Afin de conclure un accord qui permettrait à Bucarest d’obtenir des financements jugés indispensables, le gouvernement doit mener à terme les réformes auxquelles il s’est engagé en été : stimuler la croissance économique, réformer le système de santé et le système d’éducation, mais aussi introduire une certaine forme de management privé dans les grandes compagnies d’Etat (chemins de fer, ports, aéroports, autoroutes) et inscrire en bourse la compagnie aérienne nationale, TAROM. 

Alors que les chefs du FMI exigent des « réformes structurelles » urgentes, le gouvernement en place, conduit par le social-démocrate Victor Ponta, demande cependant une « dérogation » jusqu’après les élections législatives du 9 décembre.

Le gouvernement s’est lancé avec hésitation sur le chemin des réformes, mais n’a pas eu le courage de prendre, avant les élections, les mesures les plus impopulaires. Par ailleurs, l’échec encaissé avec Oltchim [1] – compagnie d’Etat qui fait objet d’un litige après une tentative de vente – n’encourage guère à la reprise des privatisations.

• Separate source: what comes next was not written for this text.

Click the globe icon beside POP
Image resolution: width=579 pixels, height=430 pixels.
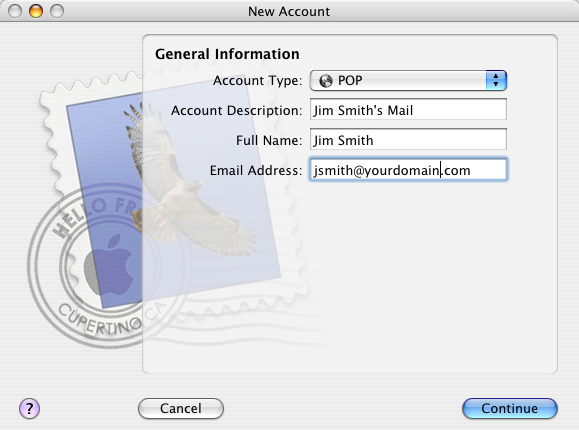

Le grand défi serait de passer de l’austerité à la croissance et à la création de nouveaux emplois, avait déclaré le chef de la mission du FMI à Bucarest, Erik de Vrijer. « Ceci serait possible si l’on maintient le rythme des investissements de l’Etat. Or, le gouvernement a justement coupé dans les fonds d’investissements au profit des dépenses sociales ».

Reste encore à voir si un nouvel emprunt au FMI est vraiment nécessaire. Alors que du coté des gouvernants il n’y a pas de polémique – ces fonds seraient essentiels pour la relance économique – le gouverneur de la Banque Nationale fait, lui, appel à la prudence. L’accord serait utile dans la mesure où il offre au pays, surendetté, une sorte de garantie pour accéder à des emprunts moins chers sur les marchés financiers privés.